As to an alternate remedy, as set forth below, workers’ compensation is the exclusive remedy for an on-the-job injury, although claimant has said that she was not out of work long enough to receive compensation. With regard to excuse, Ms. Martin alleges that she did not realize that she was required to serve and file a claim. Such is not an excuse recognized for the purposes of the Act. See, e.g., Matter of E.K. (Anonymous) v State of New York, 235 AD2d 540, 652 NYS2d 759 (2d Dept 1997), lv denied, 89 NY2d 815, 659 NYS2d 856 (1997).

Finally, it must be determined whether the proposed claim appears meritorious. Workers’ Compensation is the exclusive remedy for an employee seeking recompense for on-the-job injury (WCL §11); a few limited exceptions to this exclusivity obtain, for example, if an employee is injured by the intentional tort of a co-employee at the direction of their employer. See, e.g., Martinez v Canteen Vending Services Roux Fine Dining Chartwheel, 18 AD3d 274, 795 NYS2d 16 (1st Dept 2005); Hahne v State of New York, 290 AD2d 858, 736 NYS2d 761 (3d Dept 2002). Ms. Martin has not alleged that the actions of her co-worker were “directed or instigated” by their employer. Martinez, supra, 18 AD3d at 275, 795 NYS2d at 18. In view of the foregoing, I cannot find that claimant meets the standard for merit set forth in Matter of Santana v New York State Thruway Authority, 92 Misc 2d 1, 11, 399 NYS2d 395, 402-03 (Ct Cl 1977): (i) the claim “must not be patently groundless, frivolous, or legally defective” and (ii) upon consideration of the entire record, including the proposed claim and any exhibits or affidavits, “there is reasonable cause to believe that a valid cause of action exists.”

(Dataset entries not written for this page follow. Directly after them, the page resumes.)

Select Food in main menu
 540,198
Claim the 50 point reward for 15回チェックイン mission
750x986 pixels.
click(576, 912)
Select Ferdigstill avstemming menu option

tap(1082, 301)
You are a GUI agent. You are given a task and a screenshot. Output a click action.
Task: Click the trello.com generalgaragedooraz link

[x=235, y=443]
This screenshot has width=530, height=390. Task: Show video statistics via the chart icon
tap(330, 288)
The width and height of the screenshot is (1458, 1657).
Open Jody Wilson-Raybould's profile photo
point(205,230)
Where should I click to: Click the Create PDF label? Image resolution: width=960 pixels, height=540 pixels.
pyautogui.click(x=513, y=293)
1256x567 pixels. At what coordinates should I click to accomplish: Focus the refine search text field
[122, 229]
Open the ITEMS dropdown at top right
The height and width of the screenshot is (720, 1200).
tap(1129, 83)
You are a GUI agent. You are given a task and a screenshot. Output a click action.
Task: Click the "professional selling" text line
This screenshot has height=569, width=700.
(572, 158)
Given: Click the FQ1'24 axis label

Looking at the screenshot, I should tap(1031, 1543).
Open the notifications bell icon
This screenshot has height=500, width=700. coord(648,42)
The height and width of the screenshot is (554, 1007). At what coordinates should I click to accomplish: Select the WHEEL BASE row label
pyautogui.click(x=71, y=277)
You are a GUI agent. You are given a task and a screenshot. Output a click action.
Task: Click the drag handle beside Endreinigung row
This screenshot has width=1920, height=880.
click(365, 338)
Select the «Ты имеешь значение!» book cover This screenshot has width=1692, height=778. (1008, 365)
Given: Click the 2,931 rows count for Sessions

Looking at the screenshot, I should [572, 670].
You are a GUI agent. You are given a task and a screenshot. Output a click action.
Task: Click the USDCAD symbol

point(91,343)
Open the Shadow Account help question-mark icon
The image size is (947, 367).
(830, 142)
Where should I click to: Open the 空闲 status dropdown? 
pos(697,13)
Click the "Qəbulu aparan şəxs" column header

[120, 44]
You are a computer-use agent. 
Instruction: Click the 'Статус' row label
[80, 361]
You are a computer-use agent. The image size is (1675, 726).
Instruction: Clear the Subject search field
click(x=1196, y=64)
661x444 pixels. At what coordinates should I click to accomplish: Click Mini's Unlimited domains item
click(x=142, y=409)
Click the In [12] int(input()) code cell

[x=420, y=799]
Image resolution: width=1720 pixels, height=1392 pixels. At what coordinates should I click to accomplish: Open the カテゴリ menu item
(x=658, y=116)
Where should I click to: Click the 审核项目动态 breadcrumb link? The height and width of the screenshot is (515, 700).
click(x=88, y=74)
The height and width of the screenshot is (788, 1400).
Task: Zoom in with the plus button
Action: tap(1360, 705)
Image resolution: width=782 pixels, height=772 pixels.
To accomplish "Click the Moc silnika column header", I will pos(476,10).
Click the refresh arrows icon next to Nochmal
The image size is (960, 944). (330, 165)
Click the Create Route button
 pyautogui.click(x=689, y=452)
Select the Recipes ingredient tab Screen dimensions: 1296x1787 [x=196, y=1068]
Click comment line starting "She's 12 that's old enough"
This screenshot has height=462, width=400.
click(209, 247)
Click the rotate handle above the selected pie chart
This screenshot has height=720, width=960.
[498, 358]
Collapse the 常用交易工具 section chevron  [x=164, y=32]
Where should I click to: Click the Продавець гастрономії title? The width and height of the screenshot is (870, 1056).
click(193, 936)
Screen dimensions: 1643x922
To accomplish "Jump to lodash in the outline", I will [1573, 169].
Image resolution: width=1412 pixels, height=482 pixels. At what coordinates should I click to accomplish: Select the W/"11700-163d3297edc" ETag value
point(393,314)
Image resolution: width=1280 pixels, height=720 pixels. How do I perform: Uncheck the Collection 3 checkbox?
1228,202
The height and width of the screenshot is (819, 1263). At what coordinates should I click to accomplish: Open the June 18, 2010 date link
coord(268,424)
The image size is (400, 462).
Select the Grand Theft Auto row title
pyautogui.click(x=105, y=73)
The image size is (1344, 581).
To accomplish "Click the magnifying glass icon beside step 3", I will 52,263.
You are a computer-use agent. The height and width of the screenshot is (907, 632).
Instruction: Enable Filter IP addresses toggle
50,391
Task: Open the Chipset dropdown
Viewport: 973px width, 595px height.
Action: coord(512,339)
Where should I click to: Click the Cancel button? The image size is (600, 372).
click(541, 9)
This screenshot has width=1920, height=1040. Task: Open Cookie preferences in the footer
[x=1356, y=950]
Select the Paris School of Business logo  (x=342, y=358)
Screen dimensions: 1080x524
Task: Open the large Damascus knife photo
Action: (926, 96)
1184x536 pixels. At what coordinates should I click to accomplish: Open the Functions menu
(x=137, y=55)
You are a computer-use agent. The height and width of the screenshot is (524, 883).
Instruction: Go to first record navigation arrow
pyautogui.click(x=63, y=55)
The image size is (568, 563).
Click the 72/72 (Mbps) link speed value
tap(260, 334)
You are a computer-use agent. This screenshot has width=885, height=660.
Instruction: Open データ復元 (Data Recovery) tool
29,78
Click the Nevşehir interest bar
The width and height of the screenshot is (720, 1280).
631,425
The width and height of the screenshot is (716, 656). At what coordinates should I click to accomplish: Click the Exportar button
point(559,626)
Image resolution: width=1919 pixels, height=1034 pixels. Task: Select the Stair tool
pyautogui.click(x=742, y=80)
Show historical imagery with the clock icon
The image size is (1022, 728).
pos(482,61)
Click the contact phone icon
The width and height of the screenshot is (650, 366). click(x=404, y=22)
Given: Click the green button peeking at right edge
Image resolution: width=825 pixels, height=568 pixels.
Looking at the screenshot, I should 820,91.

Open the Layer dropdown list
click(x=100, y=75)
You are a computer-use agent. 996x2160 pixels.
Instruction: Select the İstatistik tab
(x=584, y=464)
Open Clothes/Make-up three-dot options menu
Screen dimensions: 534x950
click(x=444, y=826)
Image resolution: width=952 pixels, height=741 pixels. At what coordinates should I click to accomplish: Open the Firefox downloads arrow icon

In view of the foregoing, having reviewed the parties’ submissions[3], IT IS ORDERED that motion no. M-75116 be denied.

August 14, 2008
New York, New York

HON. ALAN C. MARIN
Judge of the Court of Claims



  1. [2]See Bay Terrace Coop. Section IV, Inc. v New York State Employees’ Retirement Sys. Policemen’s and Firemen’s Retirement Sys., 55 NY2d 979, 449 NYS2d 185 (1982); Scarver v State of New York, 233 AD2d 858, 649 NYS2d 280 (4th Dept 1996).
  2. [3]The following were reviewed: claimant’s notice of motion with affidavit in support, exhibits A through L and proposed claim; and defendant’s affirmation in opposition.